» Required work:
In the data below, set down exactly the lines from the one containing "Instruction: Show the" up to and including the one containing "The width and height of the screenshot is (675, 448).". Leave the pictures out.

» Extracted data:
*** Begin section ***
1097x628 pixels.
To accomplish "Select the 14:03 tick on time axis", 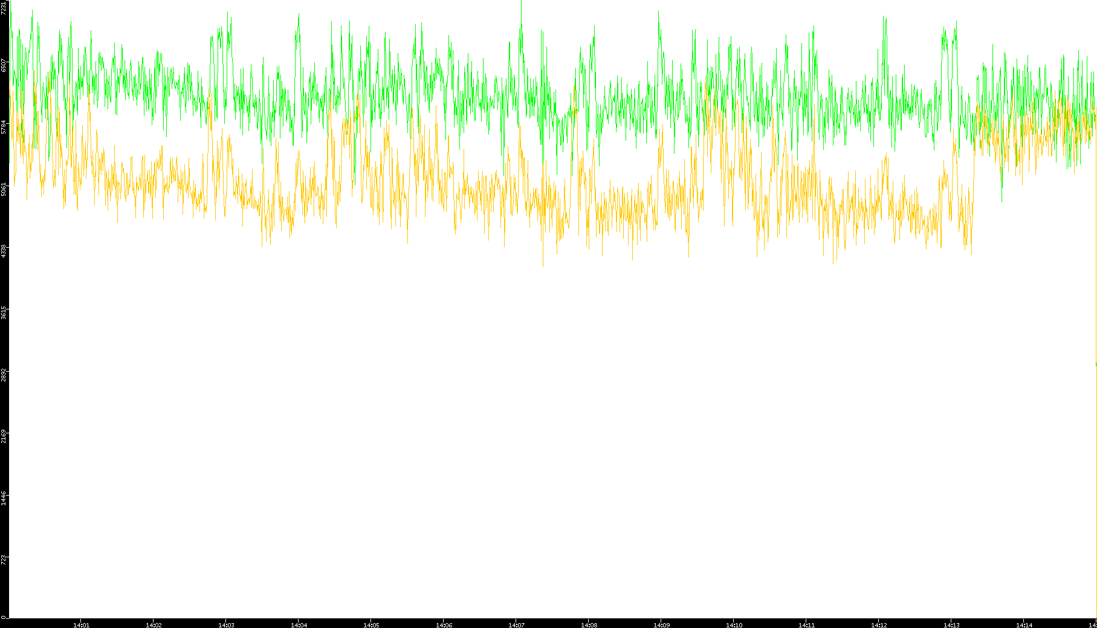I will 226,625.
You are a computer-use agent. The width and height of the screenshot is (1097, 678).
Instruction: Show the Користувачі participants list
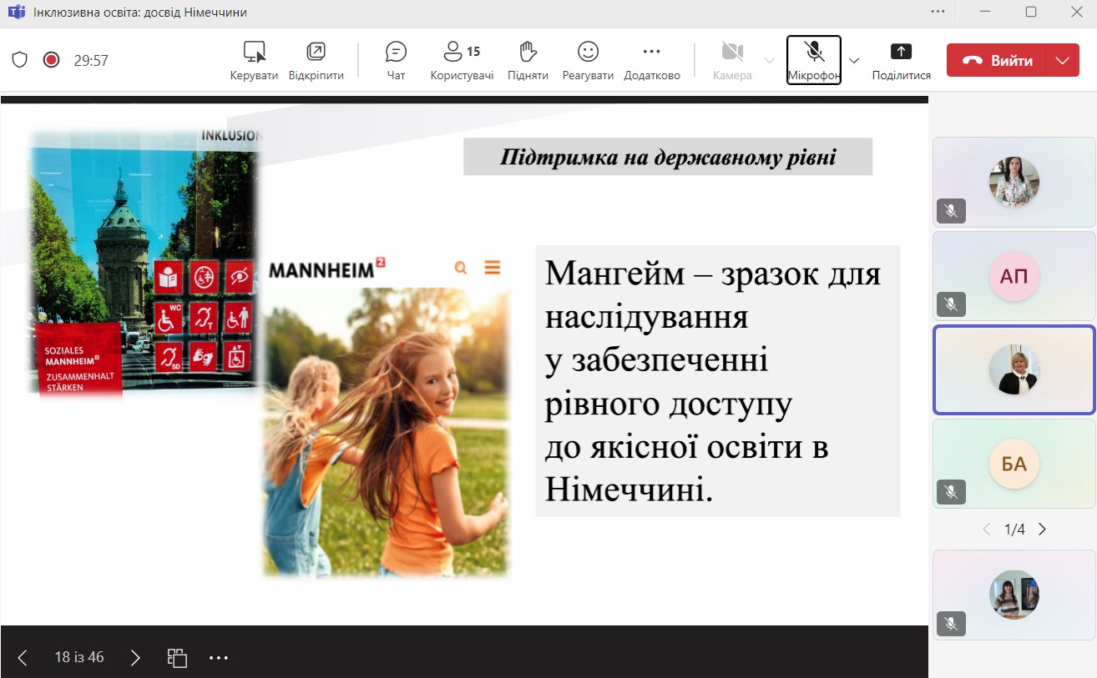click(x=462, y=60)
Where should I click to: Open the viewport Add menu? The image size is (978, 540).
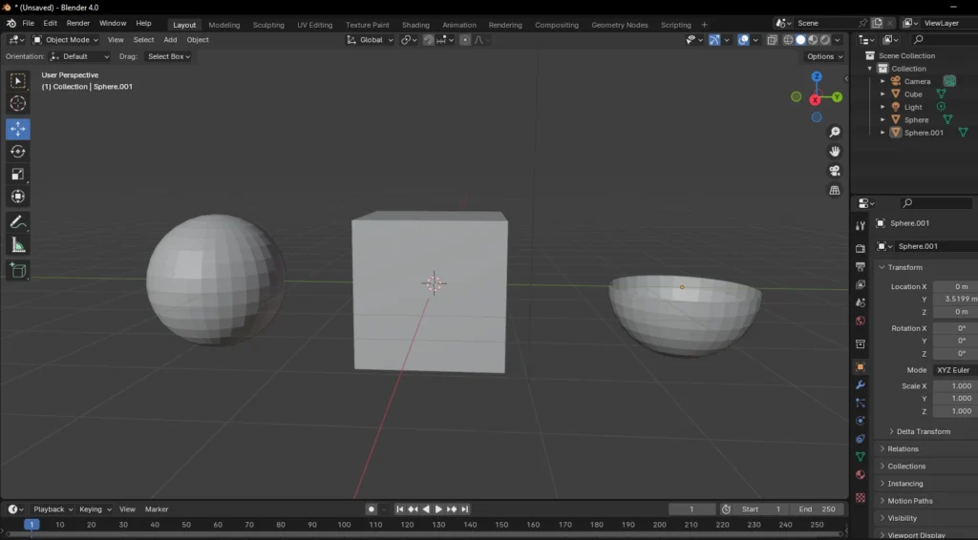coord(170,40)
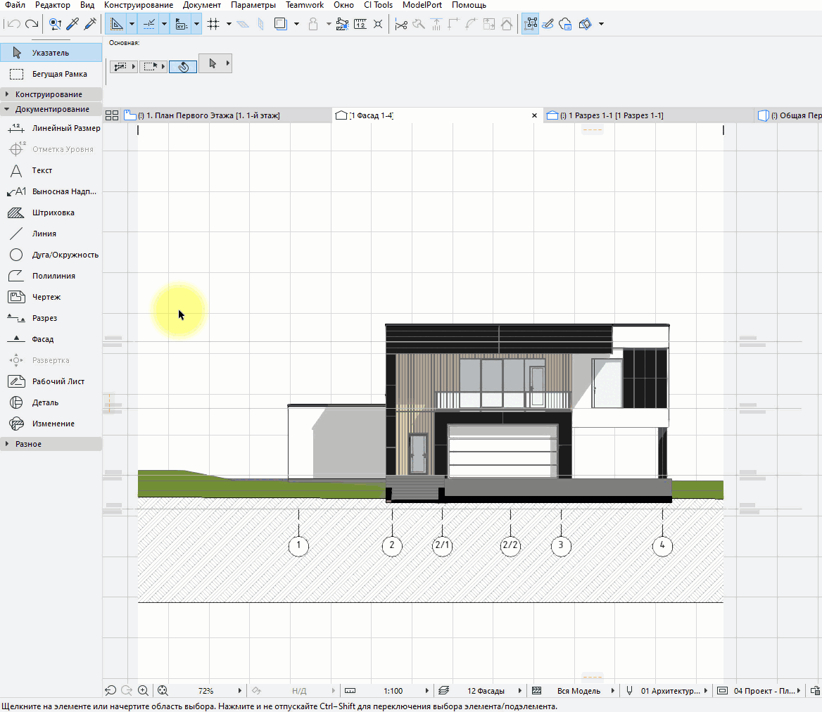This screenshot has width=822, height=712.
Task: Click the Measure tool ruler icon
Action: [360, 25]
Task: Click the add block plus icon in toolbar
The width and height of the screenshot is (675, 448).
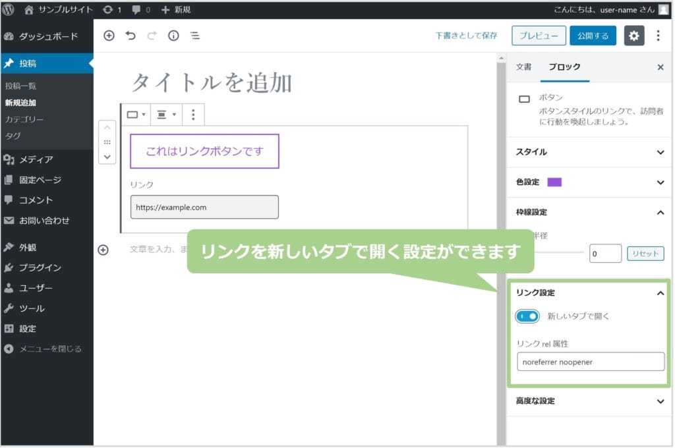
*** End section ***
*** Begin section ***
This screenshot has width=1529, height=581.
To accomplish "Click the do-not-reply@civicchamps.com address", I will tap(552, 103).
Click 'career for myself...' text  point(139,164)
*** End section ***
» Exercise answer:
Instruction: Show the Користувачі participants list
click(x=462, y=60)
Where should I click to: Open the viewport Add menu? The image size is (978, 540).
coord(170,40)
This screenshot has width=822, height=712.
Task: Click the Measure tool ruler icon
Action: [360, 25]
Task: Click the add block plus icon in toolbar
The width and height of the screenshot is (675, 448).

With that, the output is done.